Service tax norms must be clearer
The Hindu Business Line
Tax Director, EY India
The Finance Minister, in Budget 2011, had indicated the need for a directional shift in the taxation of services from taxation based on a ‘positive list' to taxation based on a ‘negative list' to help widen the service-tax base, reduce ambiguity and facilitate financial integration.
In keeping with the above agenda, the Government released a Concept Paper on ‘Taxation of Services based on Negative List' on August 31, 2011. Based on interim inputs received from stakeholders, the Government released a revised edition of the Concept Paper on November 18, 2011, which has now been placed in the public domain for feedback.
The first edition of the concept paper provides a sneak preview into the future of taxation of services based on a negative list of services as against a positive list of services that has been followed since the introduction of taxation on services in 1994.
The proposed concept would allow the Government to levy service tax on all services except those that are specifically exempted and notified under the negative list on which service tax would not be applicable.The concept paper has proposed the levy of service tax on all transactions except those that constitute supply of goods, money or immovable property. The levy is also proposed to be extended to cover certain specified transactions involving renting or construction of immovable property, use of Intellectual Property Rights (IPR), and leasing of goods which may otherwise also be covered under other indirect tax statutes such as the Value Added Tax (VAT) legislation.
The above approach to taxation has the inherent risk of overlapping jurisdiction, which would significantly enhance the risk of litigation in the absence of clarity on coverage under the respective legislations.
Taxable or not
The revised concept paper attempts to provide more clarity on the scope of services, the activities that would be charged to service tax and a revised list of negative (exempt) services, which now includes only 22 service categories as against 27 service categories in the original list.
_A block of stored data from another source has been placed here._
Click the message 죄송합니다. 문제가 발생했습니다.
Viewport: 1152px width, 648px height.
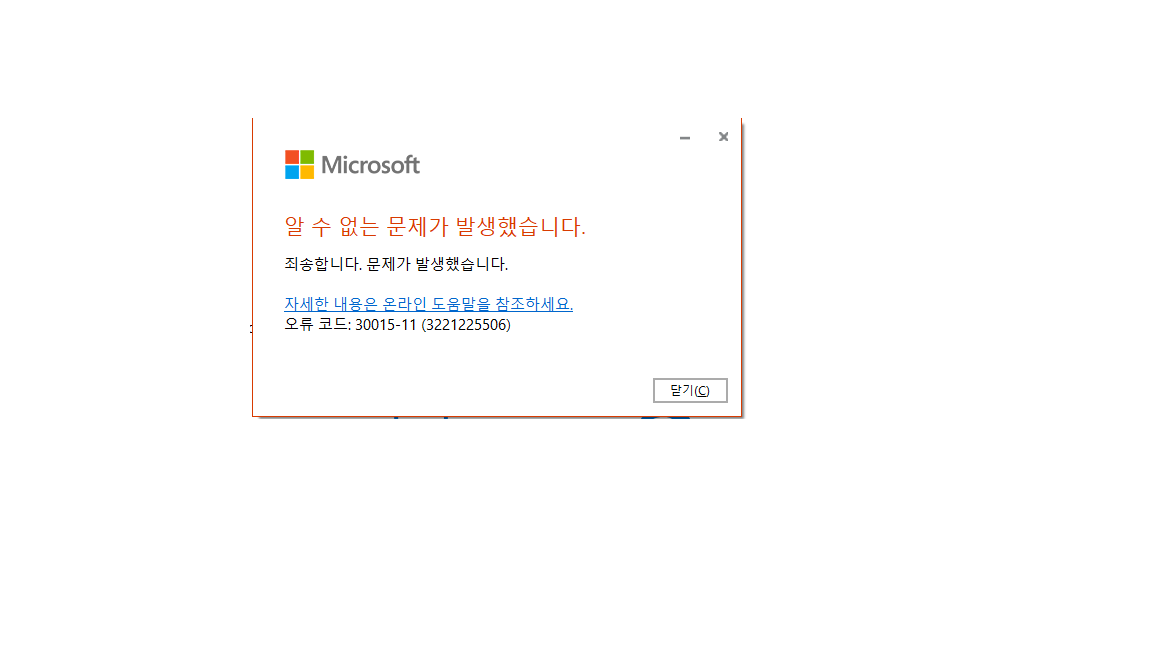point(396,264)
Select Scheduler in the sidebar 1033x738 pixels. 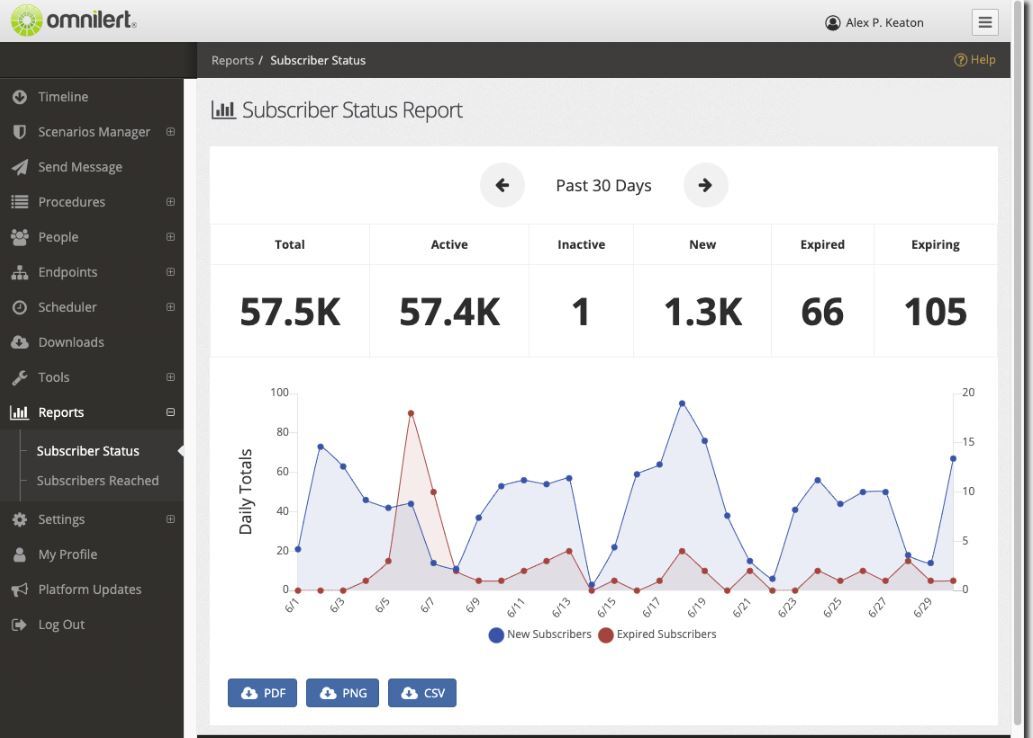(x=67, y=307)
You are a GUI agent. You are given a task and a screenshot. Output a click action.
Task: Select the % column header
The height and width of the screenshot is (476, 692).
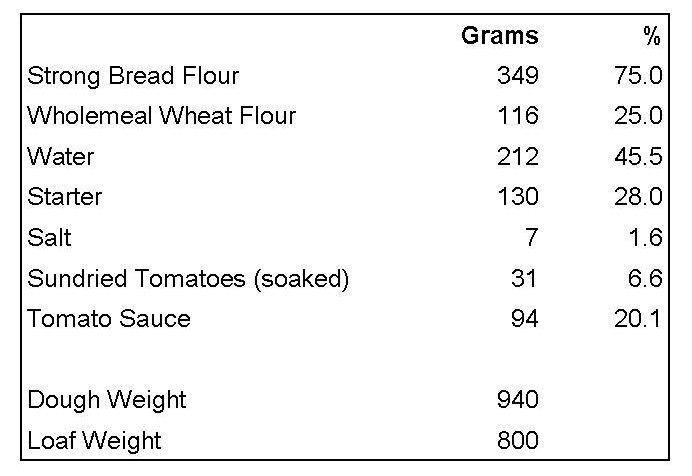652,37
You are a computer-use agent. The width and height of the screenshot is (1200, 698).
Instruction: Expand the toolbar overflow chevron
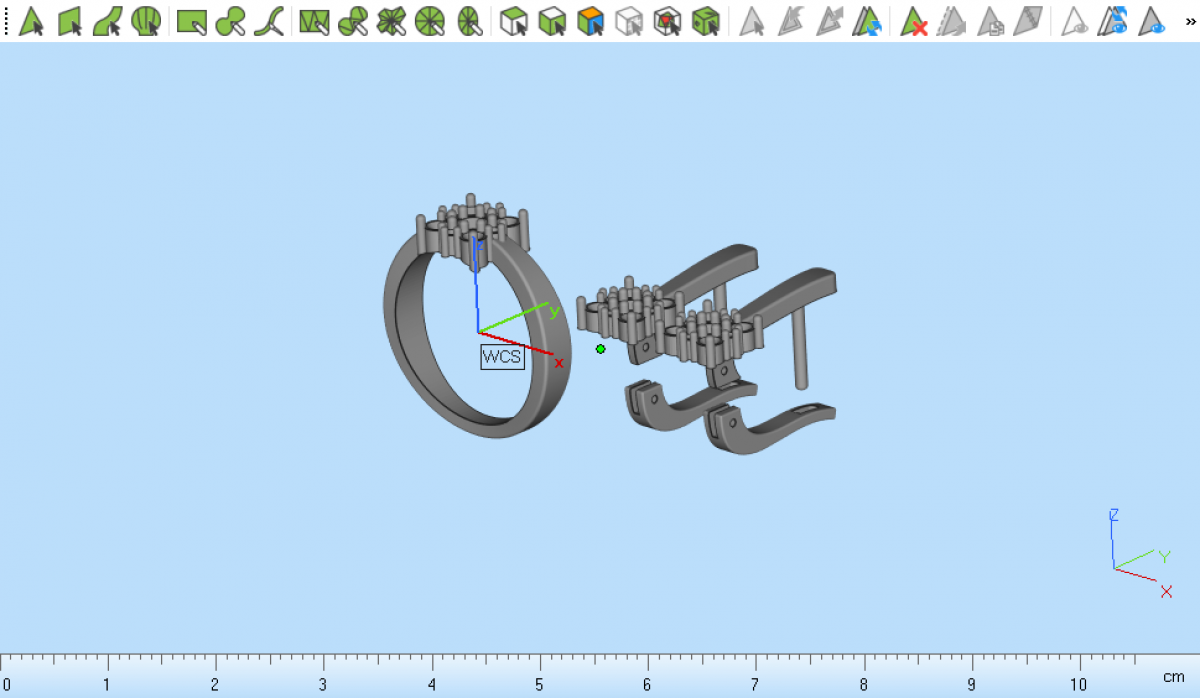[x=1190, y=21]
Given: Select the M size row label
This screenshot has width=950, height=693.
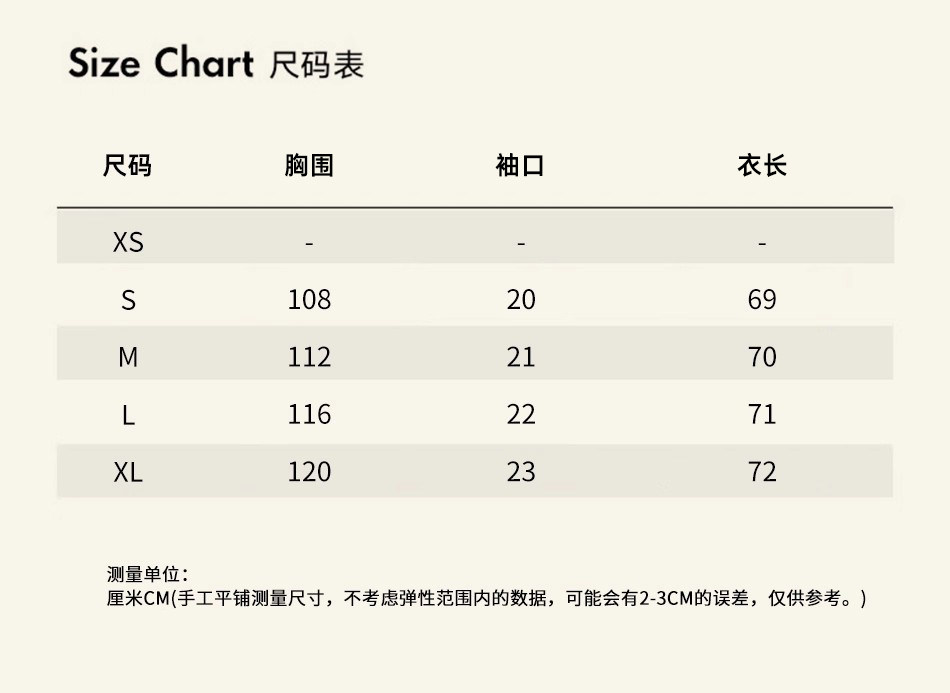Looking at the screenshot, I should [128, 357].
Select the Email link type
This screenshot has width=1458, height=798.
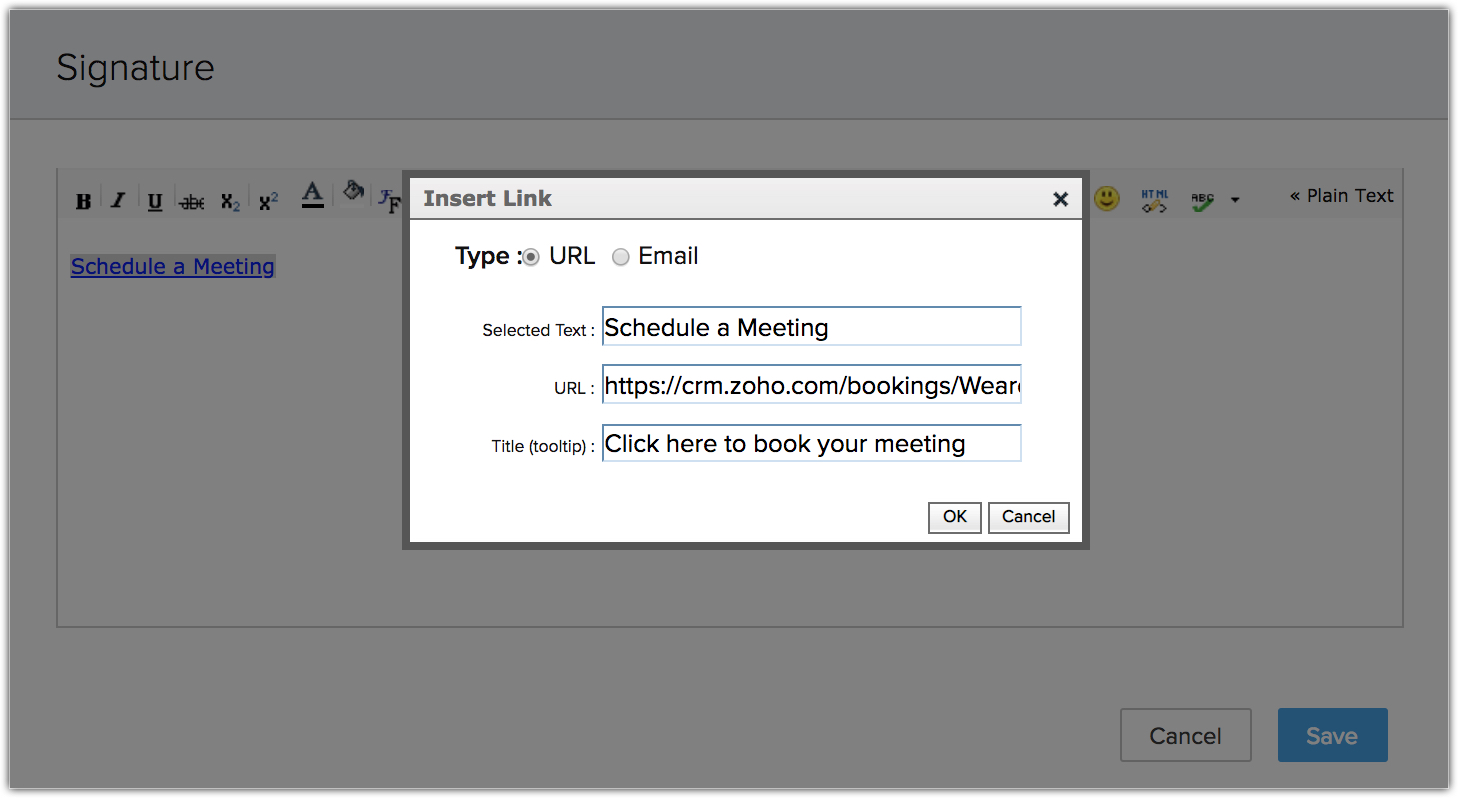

The objective seems to be to tax only economic activities that are undertaken for a consideration and with the intent of either direct or indirect commercial advantage and to exclude activities that are outside the ambit of being an ‘independent economic activity' (e.g. employer to employee relation, activities of members of legislature and social welfare activities). However, it would be critical that the legislation carries clarity in definitions and terms such as ‘independently' and ‘economic activity' which, unless tightly defined, could engage the service community and the tax department in the quagmire of litigation. In addition to excluding non-economic activities from the purview of service tax, the Government has also reserved the right to deem or declare certain transactions as non-taxable irrespective of the fact that some of those transactions could be economic in nature and in the same manner, the Government can also tax certain activities as services notwithstanding anything contrary in the definition of service.
Accordingly, the revised list of exempt services now includes, amongst others, specified transactions of the financial sector, construction services for specified infrastructure projects, specified health services and education services, renting of residential dwellings with rent up to Rs 1 lakh, rail transport for non-AC IInd Class travel and specified public transport which would be exempt from service tax in the interest of the larger public benefit. The revised concept paper has also deleted the activities of service provided directly in relation to agriculture, horticulture and animal husbandry, service of transportation of goods outside India and services by religious parties and political parties from the earlier negative list of services; and has modified or contracted the scope of certain other services in the negative list, thereby making them liable to service tax.
Though the revised concept paper does not dwell on the details of the reasons for deletion or contraction of these services, the revision seems to be prompted by the possible wide range of interpretations, definitional issues and the possibility of misuse on classification to avail of the benefit of exemption. The revised concept paper concludes with an indication towards release of place of taxation/ supply rules to determine the principles for place of taxation of services.